Carefully I explained in some detail, (mildly surprised at his strange,
nervous tic), and he went away shaking his head.
A few days later he rang, telling me it had taken some time for all this
to sink in. Why didn't I write an article telling others why I decided
on this crazy project, with a discussion of the engineering problems,
any 'artistic' considerations, and how I did it? The following is
my attempt to do just that. It is a strange story, involving quite
a bit of engineering, a strange audio vision, (work that out!), and a
quiet, grim expression!
For some years I have read every bit of hifi/audio I could lay my hands
on. I built my first amp at age 12 - a 12W push-pull solid-state
amplifier using Fairchild semiconductors. At the time I thought
it was pretty good, but now I realise it sounded dreadful. In 1963
transistors were new technology, and certainly no-one my age would be
building a valve amp. They were old technology, passé and
uncool. Hmmm. Strange how times change...
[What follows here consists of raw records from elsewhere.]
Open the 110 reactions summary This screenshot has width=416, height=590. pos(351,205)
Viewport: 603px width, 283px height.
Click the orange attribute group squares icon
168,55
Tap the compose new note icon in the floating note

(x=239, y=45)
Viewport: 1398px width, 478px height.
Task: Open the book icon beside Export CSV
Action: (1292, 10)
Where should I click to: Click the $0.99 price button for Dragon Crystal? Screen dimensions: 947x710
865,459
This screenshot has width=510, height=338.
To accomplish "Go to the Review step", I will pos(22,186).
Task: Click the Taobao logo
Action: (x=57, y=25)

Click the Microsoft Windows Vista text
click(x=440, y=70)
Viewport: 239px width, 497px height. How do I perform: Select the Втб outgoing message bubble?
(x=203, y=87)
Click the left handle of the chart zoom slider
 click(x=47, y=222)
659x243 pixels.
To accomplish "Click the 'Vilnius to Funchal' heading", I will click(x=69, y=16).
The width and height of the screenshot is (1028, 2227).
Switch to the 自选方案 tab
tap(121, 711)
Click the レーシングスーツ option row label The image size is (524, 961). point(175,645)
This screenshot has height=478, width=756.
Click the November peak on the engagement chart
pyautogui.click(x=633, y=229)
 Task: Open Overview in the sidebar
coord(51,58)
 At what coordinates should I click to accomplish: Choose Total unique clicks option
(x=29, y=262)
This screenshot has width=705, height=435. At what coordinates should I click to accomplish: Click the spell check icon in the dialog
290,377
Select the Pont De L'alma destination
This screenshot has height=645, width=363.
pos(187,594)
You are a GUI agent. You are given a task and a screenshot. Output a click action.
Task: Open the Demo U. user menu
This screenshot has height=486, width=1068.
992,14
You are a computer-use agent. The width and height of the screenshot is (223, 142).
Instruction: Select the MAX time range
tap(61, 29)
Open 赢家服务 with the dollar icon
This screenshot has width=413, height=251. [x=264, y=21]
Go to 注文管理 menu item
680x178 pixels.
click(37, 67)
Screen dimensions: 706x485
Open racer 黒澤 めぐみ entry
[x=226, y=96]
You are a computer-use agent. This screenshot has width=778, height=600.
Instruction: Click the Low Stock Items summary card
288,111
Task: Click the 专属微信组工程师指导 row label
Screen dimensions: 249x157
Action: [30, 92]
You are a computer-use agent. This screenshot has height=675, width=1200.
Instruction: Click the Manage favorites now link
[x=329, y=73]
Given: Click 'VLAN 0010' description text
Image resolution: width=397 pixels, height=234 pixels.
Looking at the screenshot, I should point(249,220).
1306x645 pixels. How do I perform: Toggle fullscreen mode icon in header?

As a child I learned piano, and later the pipe organ, and nothing sounded
as good as the real thing. But after some time, I forgot about hifi,
and then after a career in the military, I decided to pursue a childhood
dream and again took it up.
This time I read, tinkered, built, and listened. In particular, I listened.
I went to University libraries and consulted all sorts of old and new
engineering texts. I even bought some impressive books of my own.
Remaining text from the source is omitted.